13 votes

So, have you heard about monkeypox?

4 comments

  1. Fiachra
    Link
    The idea that there might be another freak outbreak now, at a time when I'm certain society would be completely unwilling to do anything against it, is so perfectly terrible I have to find it...

    The idea that there might be another freak outbreak now, at a time when I'm certain society would be completely unwilling to do anything against it, is so perfectly terrible I have to find it funny.

    I know there's a reasonably effective vaccine for this but honestly, we've reached a point where I doubt if a lot of people would even take it.

    7 votes
  2. 0d_billie
    Link
    The coverage of monkey pox in the UK has driven home to me, perhaps more than anything else ever, that the news cycle is not at all good for us. It all feels so transparently designed to put...

    The coverage of monkey pox in the UK has driven home to me, perhaps more than anything else ever, that the news cycle is not at all good for us. It all feels so transparently designed to put people on edge.

    6 votes
  3. skybrian
    Link
    From the article: [...] [...] [...]

    From the article:

    COVID was completely unfamiliar when it first appeared, but monkeypox is a known quantity, and experts on the virus actually exist. One of them, Andrea McCollum of the CDC, told me that based on existing studies, monkeypox doesn’t spread easily, and not over long distances through the air.
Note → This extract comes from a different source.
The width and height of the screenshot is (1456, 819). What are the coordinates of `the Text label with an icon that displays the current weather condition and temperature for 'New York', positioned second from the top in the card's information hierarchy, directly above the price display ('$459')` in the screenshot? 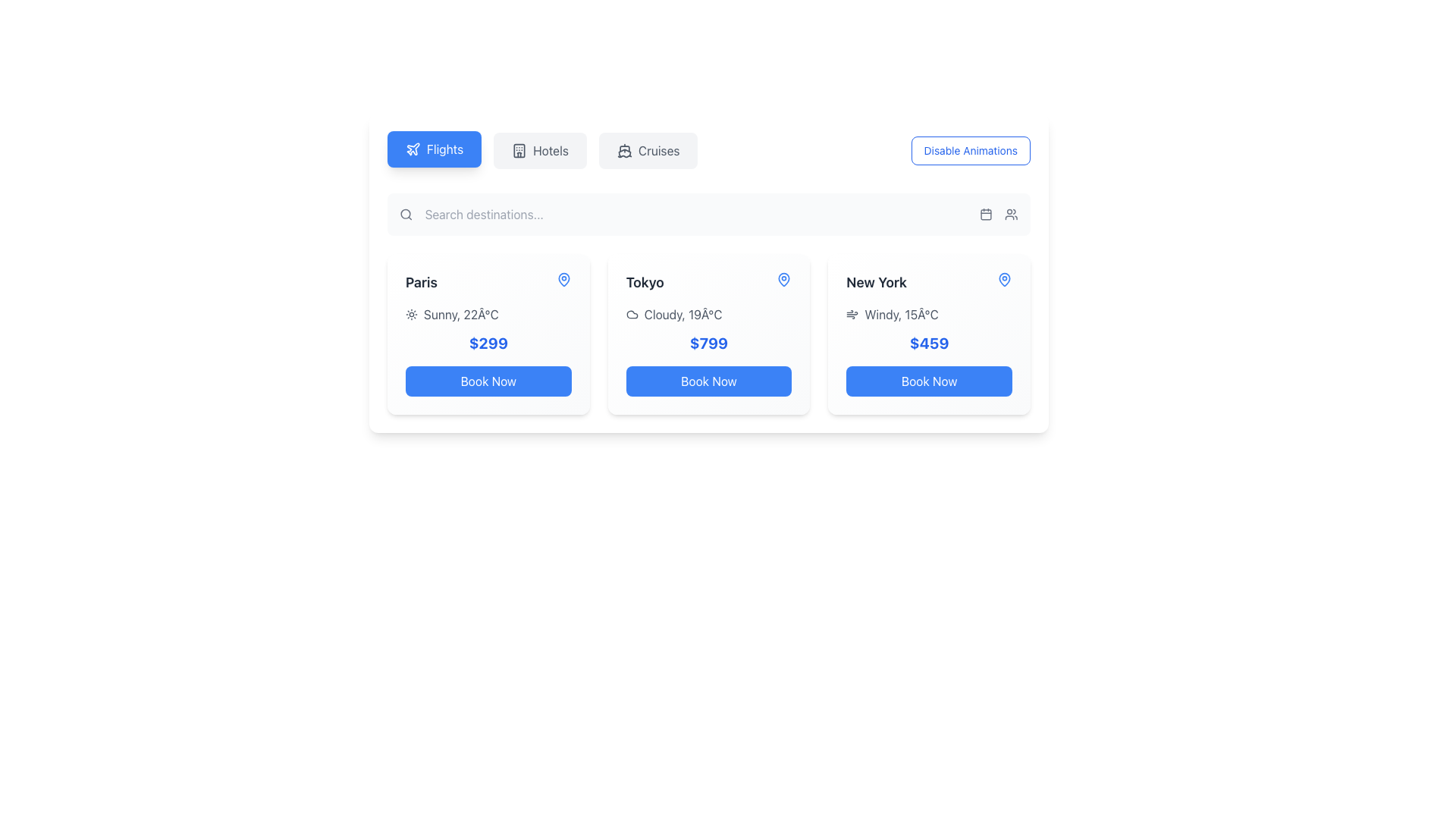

It transmits via contaminated surfaces or prolonged proximity with other people, which is why most outbreaks have been small, and why people have mostly transmitted the disease to either household members or health-care workers. “This isn’t a virus that, as far as we’re aware, would really take off in a population like COVID,” she said. “It really requires close contact for human-to-human transmission.”

    [...]

    For decades, a few scientists have voiced concerns that the monkeypox virus could have become better at infecting people—ironically because we eradicated its relative, smallpox, in the late 1970s. The smallpox vaccine incidentally protected against monkeypox. And when new generations were born into a world without either smallpox or smallpox-vaccination campaigns, they grew up vulnerable to monkeypox. In the Democratic Republic of Congo, this dwindling immunity meant that monkeypox infections increased 20-fold in the three decades after smallpox vanished, as Rimoin showed in 2010. That gives the virus more chances to evolve into a more transmissible pathogen in humans. To date, its R0—the average number of people who catch the disease from one infected person—has been less than 1, which means that outbreaks naturally peter out. But it could eventually evolve above that threshold, and cause more protracted epidemics, as Bergstrom simulated in 2003. “We saw monkeypox as a ticking time bomb,” he told me.

    [...]

    Within days, scientists should have sequenced the viruses from the current outbreaks, which will show whether they harbor mutations that might have changed their properties. Within weeks, European epidemiologists should have a clearer idea of how the existing cases began, and whether there are connections between them.

    [...]

    Also, there’s already a vaccine. One smallpox vaccine is 85 percent effective at preventing monkeypox and has already been licensed for use against the virus. And as another bioterrorism precaution, stockpiles of three smallpox vaccines are large enough “to vaccinate basically everyone in the U.S.” Inglesby said. And though monkeypox patients usually get just supportive care, a possible treatment does exist and has also been stockpiled: Tecovirimat, or TPOXX, was developed to treat smallpox but would likely work for monkeypox too.